About this task: Work through the data and say how many lines contain "text". The number alone is the answer.

Start of Data provided

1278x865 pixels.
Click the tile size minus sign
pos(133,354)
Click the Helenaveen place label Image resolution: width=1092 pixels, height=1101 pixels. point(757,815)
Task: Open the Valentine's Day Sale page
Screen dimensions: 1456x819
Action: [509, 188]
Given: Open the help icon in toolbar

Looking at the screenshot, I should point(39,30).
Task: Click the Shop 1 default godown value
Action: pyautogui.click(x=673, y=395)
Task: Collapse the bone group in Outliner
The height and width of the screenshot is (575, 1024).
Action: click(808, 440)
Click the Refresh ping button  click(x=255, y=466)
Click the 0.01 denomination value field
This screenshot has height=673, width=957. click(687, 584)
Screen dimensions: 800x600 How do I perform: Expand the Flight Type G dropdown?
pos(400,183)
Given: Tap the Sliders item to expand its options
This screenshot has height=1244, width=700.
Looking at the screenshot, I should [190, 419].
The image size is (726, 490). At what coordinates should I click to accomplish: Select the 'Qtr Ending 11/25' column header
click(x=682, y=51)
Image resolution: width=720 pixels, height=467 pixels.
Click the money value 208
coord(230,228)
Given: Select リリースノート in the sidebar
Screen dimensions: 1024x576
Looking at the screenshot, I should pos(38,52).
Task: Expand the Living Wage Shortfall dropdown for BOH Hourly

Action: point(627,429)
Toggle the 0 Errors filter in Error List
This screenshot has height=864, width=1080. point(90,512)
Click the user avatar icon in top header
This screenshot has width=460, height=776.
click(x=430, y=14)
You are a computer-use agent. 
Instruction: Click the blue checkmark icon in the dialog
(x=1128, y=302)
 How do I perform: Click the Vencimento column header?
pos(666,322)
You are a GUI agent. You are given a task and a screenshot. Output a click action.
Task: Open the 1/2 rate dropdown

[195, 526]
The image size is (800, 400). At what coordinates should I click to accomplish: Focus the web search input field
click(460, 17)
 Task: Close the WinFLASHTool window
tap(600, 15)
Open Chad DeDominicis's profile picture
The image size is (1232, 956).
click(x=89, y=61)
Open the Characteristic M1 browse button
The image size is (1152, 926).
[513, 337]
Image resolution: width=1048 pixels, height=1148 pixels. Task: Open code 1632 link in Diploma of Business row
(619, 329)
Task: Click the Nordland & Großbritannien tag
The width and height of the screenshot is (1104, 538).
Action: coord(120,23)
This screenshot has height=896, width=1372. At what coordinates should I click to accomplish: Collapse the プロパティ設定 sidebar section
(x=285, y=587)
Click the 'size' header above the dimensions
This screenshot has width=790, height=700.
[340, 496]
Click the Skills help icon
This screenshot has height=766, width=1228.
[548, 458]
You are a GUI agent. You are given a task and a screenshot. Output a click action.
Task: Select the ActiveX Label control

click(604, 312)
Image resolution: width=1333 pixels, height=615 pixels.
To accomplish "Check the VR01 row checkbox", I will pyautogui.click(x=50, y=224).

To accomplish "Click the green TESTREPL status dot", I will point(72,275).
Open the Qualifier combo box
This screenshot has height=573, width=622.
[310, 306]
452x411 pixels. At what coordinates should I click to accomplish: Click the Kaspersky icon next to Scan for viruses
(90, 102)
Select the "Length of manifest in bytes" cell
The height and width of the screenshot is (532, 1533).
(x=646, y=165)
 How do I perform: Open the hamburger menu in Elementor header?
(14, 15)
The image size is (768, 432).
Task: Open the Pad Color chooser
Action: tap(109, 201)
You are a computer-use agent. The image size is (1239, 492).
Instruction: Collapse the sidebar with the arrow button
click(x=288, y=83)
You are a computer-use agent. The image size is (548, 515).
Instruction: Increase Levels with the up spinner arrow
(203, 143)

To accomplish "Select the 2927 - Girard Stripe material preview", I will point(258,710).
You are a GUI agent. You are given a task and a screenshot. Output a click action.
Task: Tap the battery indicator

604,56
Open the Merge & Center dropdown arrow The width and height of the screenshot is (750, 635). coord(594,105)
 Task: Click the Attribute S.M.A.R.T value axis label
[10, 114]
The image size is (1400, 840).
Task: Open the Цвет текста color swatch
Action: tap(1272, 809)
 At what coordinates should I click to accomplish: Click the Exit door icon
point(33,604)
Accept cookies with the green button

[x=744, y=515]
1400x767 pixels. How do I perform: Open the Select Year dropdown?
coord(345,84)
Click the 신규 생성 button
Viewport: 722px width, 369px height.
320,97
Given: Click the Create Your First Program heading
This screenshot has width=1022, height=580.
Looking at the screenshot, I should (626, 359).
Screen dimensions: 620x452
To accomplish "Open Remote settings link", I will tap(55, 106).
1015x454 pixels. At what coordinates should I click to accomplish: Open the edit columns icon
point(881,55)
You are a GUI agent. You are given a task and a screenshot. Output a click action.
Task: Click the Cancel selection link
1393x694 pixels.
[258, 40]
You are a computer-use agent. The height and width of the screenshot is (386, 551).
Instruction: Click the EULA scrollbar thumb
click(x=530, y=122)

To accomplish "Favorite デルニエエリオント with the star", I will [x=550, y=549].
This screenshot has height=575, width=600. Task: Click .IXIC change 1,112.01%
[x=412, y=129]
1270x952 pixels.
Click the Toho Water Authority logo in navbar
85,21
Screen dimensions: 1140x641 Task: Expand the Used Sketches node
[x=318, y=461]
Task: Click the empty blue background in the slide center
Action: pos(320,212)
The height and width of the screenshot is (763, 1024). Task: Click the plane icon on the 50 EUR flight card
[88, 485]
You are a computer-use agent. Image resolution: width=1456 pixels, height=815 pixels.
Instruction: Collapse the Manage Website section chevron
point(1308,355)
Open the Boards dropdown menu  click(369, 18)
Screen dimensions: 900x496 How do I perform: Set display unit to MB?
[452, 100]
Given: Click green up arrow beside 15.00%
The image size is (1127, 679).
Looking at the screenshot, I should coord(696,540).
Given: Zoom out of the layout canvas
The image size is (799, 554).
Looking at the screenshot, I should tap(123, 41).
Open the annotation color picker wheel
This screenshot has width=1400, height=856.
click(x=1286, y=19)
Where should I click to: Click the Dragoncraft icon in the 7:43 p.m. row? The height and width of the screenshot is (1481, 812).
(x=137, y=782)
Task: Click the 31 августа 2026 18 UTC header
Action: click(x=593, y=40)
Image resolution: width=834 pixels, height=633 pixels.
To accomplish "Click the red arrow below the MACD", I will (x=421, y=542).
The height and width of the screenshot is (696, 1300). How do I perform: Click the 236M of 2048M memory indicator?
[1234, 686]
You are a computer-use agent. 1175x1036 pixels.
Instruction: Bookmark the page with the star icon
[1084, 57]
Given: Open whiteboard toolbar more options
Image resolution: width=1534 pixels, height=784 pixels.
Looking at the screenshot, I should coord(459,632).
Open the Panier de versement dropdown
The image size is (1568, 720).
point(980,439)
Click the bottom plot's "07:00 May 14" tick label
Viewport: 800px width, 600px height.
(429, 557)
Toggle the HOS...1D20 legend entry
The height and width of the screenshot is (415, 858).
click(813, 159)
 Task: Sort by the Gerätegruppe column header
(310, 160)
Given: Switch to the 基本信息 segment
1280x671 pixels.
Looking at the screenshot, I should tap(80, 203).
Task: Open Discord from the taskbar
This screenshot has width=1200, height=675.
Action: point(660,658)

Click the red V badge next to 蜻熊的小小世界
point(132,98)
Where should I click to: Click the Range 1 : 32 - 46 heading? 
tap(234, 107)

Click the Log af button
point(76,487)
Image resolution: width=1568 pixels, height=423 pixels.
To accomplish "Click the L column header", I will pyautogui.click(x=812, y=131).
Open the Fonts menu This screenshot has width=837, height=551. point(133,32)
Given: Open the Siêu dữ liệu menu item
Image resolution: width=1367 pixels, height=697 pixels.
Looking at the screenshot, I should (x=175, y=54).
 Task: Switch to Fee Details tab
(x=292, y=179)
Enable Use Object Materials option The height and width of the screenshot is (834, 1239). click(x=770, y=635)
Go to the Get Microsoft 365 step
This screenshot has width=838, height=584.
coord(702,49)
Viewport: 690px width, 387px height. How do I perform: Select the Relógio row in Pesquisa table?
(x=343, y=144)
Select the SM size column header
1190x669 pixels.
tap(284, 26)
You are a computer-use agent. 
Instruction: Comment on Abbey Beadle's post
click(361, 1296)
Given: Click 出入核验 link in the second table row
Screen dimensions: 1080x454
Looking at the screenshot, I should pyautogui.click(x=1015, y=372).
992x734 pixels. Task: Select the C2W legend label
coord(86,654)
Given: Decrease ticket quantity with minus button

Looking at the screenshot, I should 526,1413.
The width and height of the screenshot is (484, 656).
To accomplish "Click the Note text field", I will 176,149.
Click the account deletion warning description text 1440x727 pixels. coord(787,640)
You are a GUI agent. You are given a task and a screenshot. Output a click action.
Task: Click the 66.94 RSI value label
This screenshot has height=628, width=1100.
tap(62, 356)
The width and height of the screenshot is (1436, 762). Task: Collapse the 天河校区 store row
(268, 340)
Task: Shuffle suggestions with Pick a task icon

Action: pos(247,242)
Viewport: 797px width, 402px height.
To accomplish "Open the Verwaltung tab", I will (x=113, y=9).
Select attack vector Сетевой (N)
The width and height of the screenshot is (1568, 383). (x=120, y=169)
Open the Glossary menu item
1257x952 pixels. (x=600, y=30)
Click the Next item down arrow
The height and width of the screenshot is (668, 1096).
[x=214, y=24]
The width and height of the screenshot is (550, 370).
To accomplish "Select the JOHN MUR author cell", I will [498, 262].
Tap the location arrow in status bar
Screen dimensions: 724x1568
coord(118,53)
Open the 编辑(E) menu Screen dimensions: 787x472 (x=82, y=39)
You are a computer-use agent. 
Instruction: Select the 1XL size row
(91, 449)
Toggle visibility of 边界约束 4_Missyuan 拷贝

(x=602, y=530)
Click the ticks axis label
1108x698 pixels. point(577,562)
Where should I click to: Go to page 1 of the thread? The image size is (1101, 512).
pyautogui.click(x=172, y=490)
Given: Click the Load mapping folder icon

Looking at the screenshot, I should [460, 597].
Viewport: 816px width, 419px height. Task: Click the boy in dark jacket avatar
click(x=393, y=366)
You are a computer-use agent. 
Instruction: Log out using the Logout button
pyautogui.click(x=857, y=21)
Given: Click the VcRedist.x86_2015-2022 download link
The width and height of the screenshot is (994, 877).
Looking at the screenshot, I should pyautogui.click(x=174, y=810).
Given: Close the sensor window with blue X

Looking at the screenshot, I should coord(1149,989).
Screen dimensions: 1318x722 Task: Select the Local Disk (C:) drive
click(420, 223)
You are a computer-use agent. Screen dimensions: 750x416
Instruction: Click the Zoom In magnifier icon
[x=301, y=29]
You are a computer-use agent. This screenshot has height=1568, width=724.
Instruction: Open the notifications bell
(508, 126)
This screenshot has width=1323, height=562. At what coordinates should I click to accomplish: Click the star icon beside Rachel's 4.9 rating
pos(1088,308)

End of Data provided

Output: 2